One, Moody’s Investors Service, said a downgrade to “junk” status could come regardless of a budget deal.
More immediately, Democratic Comptroller Susana Mendoza predicts there will be enough money to cover basic services in August; she had warned that without a deal, she would fall $185 million short. If added income tax revenue isn’t sufficient, the law allows for borrowing or otherwise taking $1.5 billion from money accumulated in state funds created for other purposes.
Mendoza said in a YouTube video that she would begin by paying bills that draw matching dollars from the federal government, such as those covered by the Medicaid health care program. Bills with high late payment interest also get priority.
“Our state’s schools and universities will receive critical funds, giving them the chance to open on time in the fall,” Mendoza said. “State vendors will still have to wait longer than they’d like to be caught up on payments. But there is finally a path forward.”
The individual income tax rate is now 4.95 percent, up from 3.75 percent. Corporations will pay 7 percent instead of 5.25 percent.
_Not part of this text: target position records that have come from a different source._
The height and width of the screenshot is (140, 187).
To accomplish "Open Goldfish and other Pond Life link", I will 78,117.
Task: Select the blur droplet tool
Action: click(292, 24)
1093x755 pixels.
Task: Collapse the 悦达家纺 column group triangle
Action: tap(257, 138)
The Illinois Department of Revenue updated its payroll withholding guide to reflect the new tax rate, spokesman Terry Horstman said. Larger employers must make semi-weekly withholding payments, so those should begin this month. Smaller employers and taxpayers not on a payroll are required to file estimated payments by mid-September, at which point money will start coming in at the higher rate.
In the budget year that ended last month, Illinois collected $17.8 billion in personal and corporate income taxes, an increase of just 1 percent from the previous year, according to the Legislature’s bipartisan Commission on Government Forecasting and Accountability . Legislative sponsors of the tax hike estimated it would bring in $350 million more per month, though that likely depends on economic growth in the state.
Legislative Democrats boast that the $36 billion budget they approved is not only $1 billion less than Rauner himself proposed, but $3 billion less than the “autopilot” government spent annually. But Rauner’s administration complains the budget still is $1 billion or more out of balance.
The legislation also provides some relief for nonprofits that have provided services without payment and college students who have had to make do this past school year without access to the state’s needs-based Monetary Award Program. They will receive money from the more than $800 million in tax revenue that accumulated in special funds but went unspent because lawmakers hadn’t appropriated the money.